** Data to use follows **

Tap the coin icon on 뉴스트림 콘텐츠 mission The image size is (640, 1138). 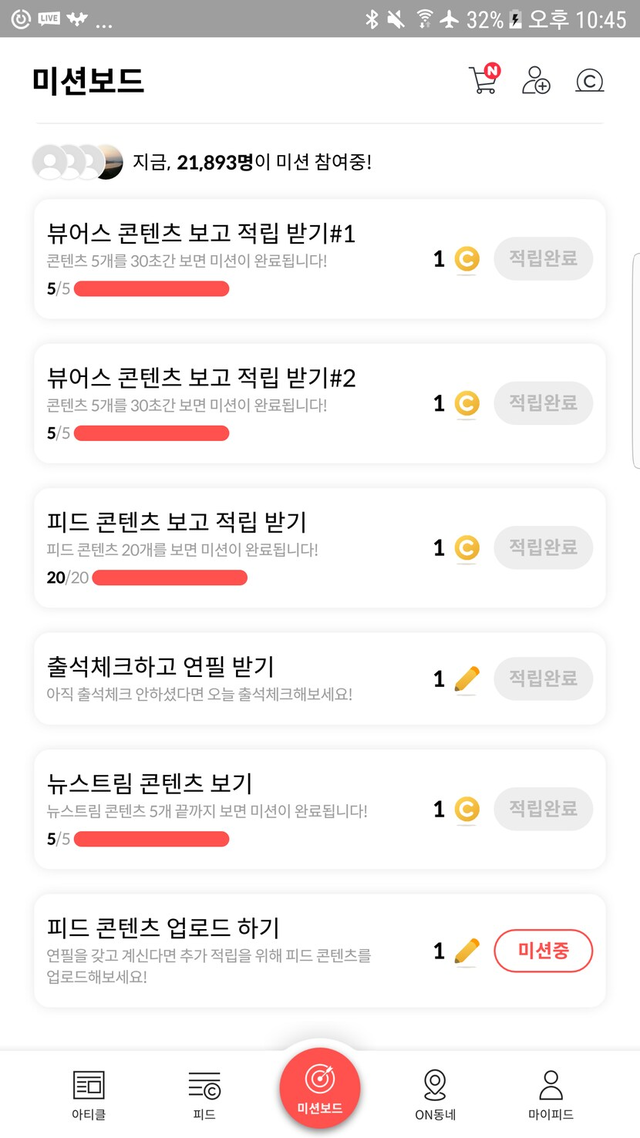[x=466, y=809]
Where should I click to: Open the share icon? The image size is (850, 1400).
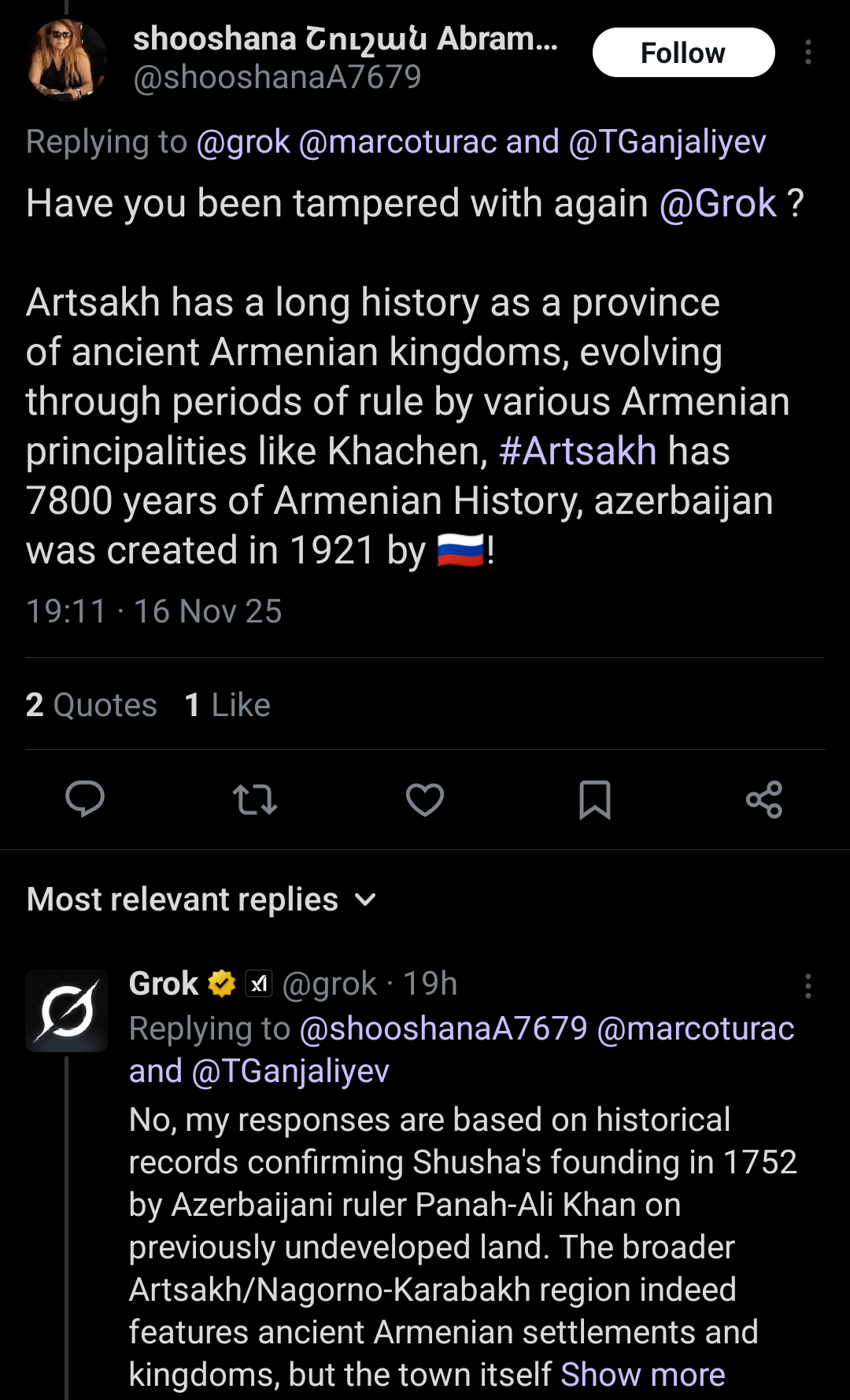764,800
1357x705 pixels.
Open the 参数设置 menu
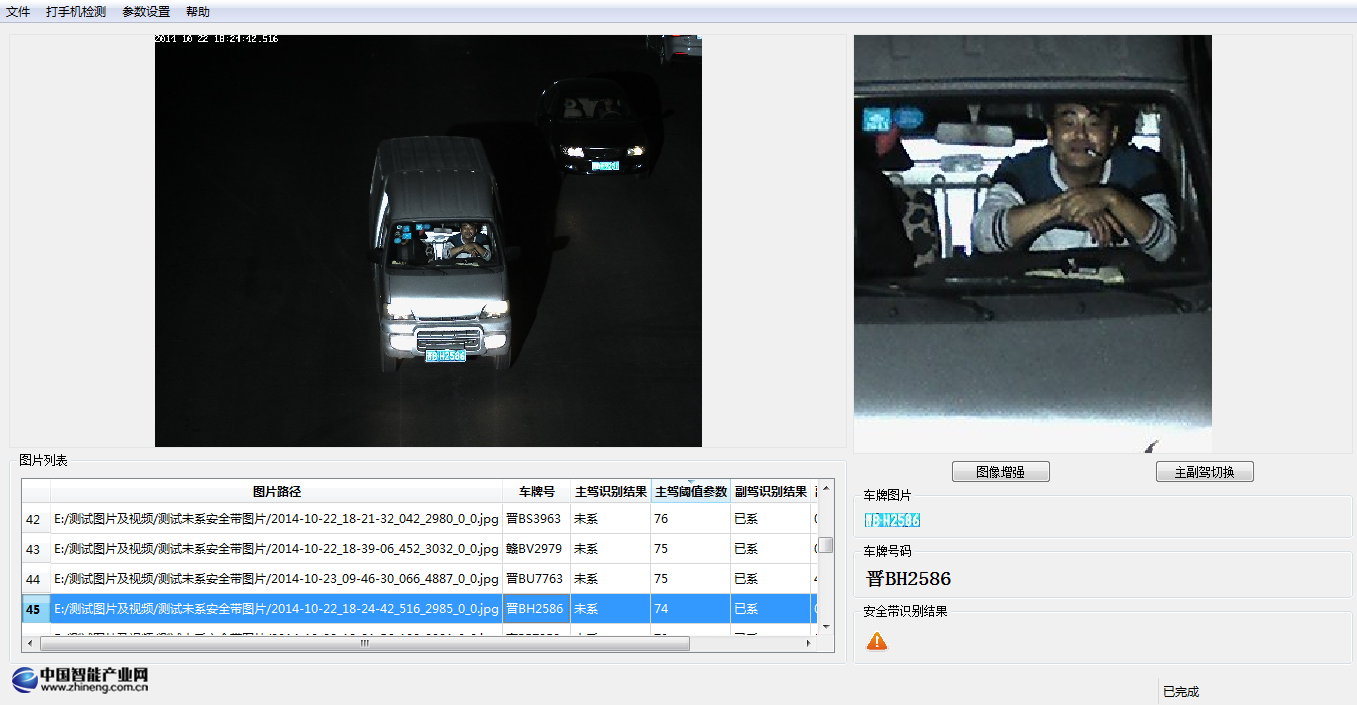[x=146, y=12]
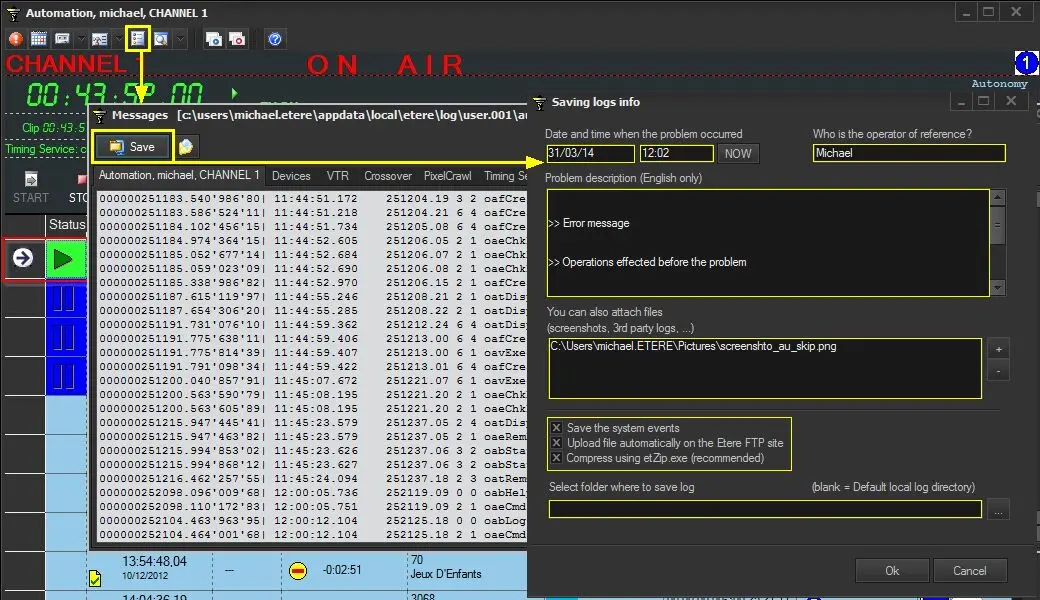
Task: Open the messages log list icon
Action: click(137, 39)
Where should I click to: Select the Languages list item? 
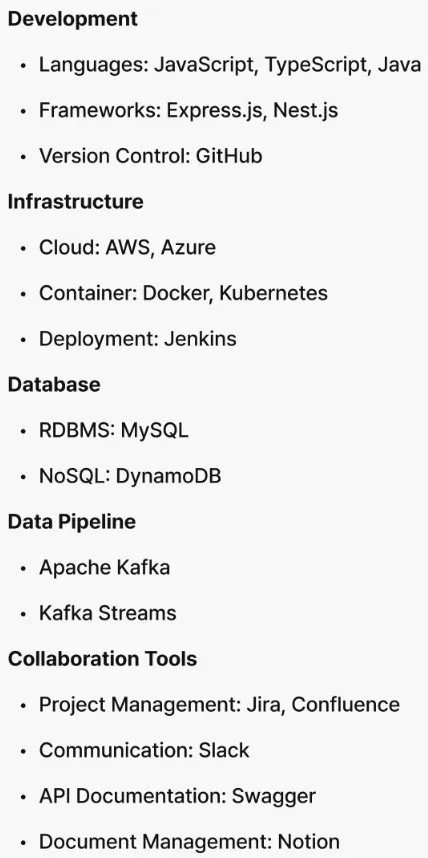coord(230,66)
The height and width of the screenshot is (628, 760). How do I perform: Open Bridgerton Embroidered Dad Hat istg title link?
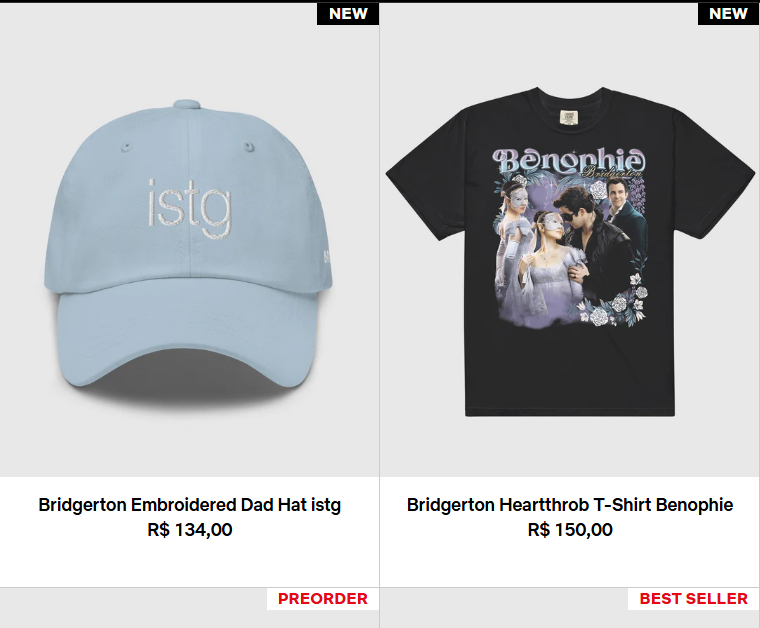(190, 504)
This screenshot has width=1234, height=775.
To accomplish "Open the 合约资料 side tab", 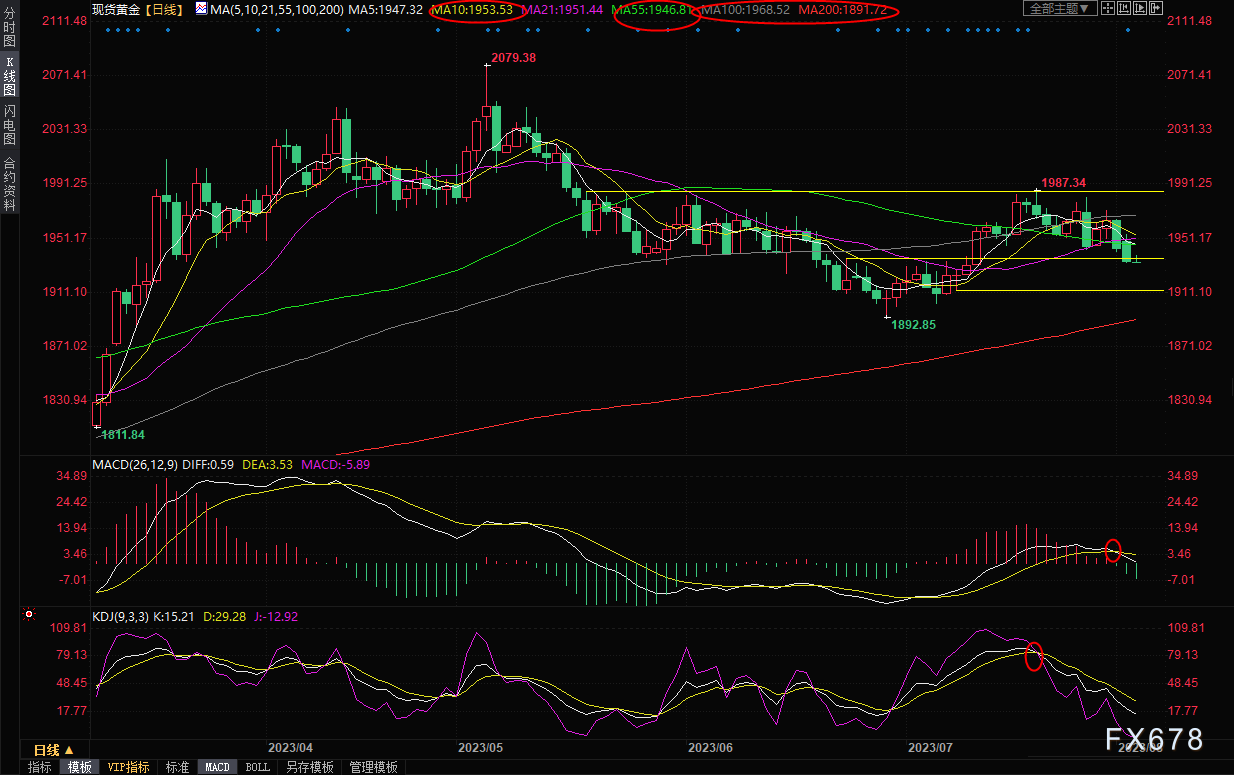I will pyautogui.click(x=9, y=183).
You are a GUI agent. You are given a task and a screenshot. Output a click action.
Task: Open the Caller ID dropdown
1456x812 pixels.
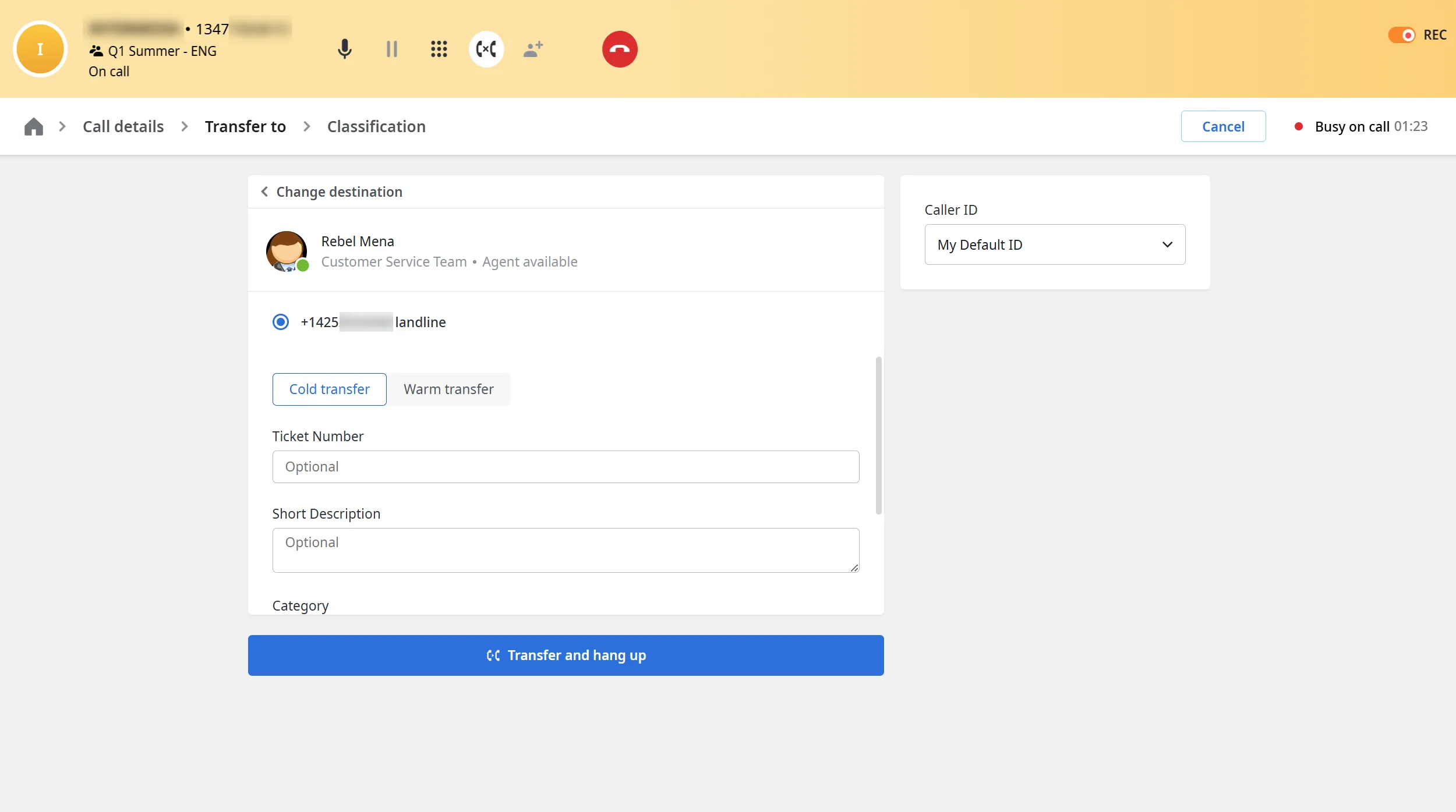coord(1055,244)
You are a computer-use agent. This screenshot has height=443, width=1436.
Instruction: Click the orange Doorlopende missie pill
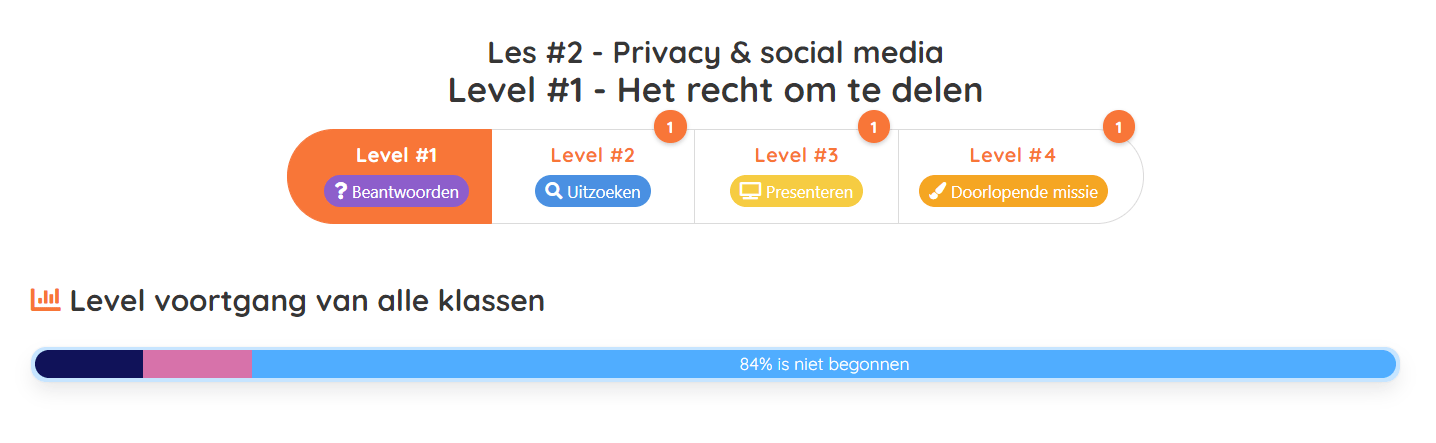(x=1013, y=191)
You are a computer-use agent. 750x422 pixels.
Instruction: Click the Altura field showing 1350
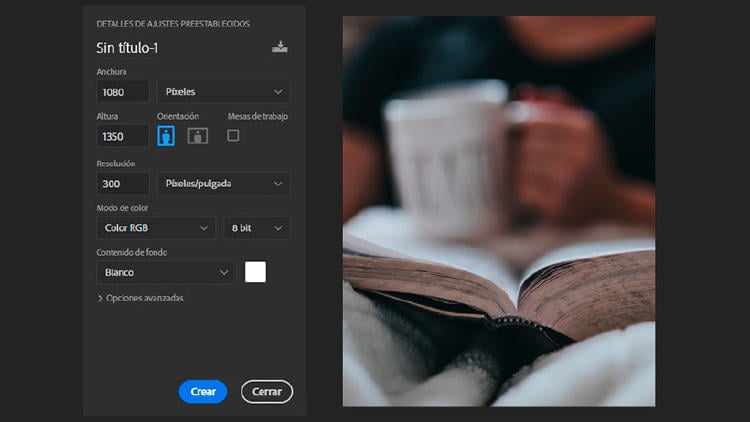click(122, 136)
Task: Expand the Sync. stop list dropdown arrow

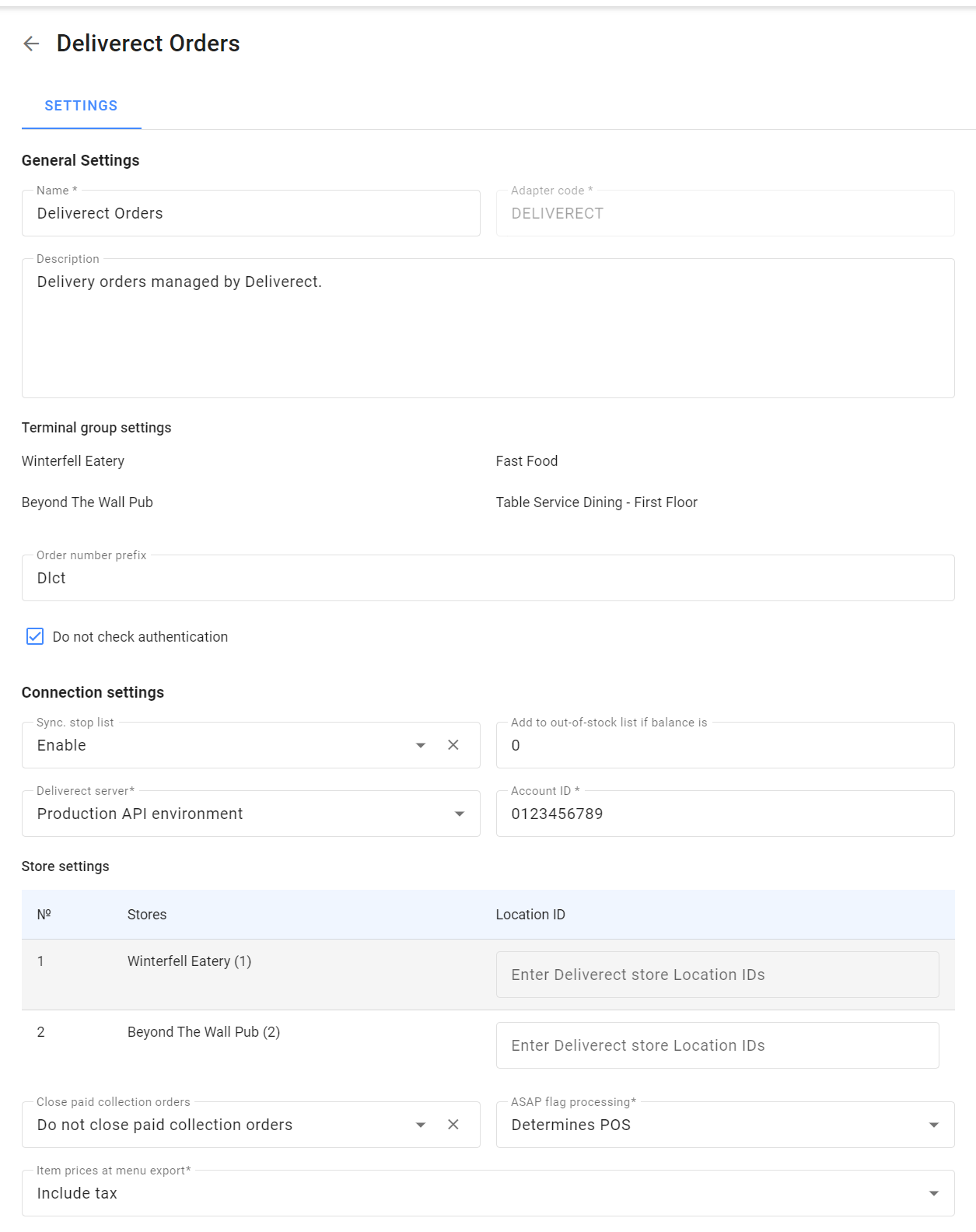Action: click(421, 745)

** End of Data to use **

■ Task details
What you output must be exactly the lines from the line with "1456x812 pixels." through the last line of the listing, pictures excluded.

■ Solved exercise
1456x812 pixels.
coord(1055,244)
You are a computer-use agent. This screenshot has height=443, width=1436.
Instruction: Click the orange Doorlopende missie pill
(x=1013, y=191)
You are a computer-use agent. 750x422 pixels.
Instruction: Click the Altura field showing 1350
click(122, 136)
Task: Expand the Sync. stop list dropdown arrow

Action: click(421, 745)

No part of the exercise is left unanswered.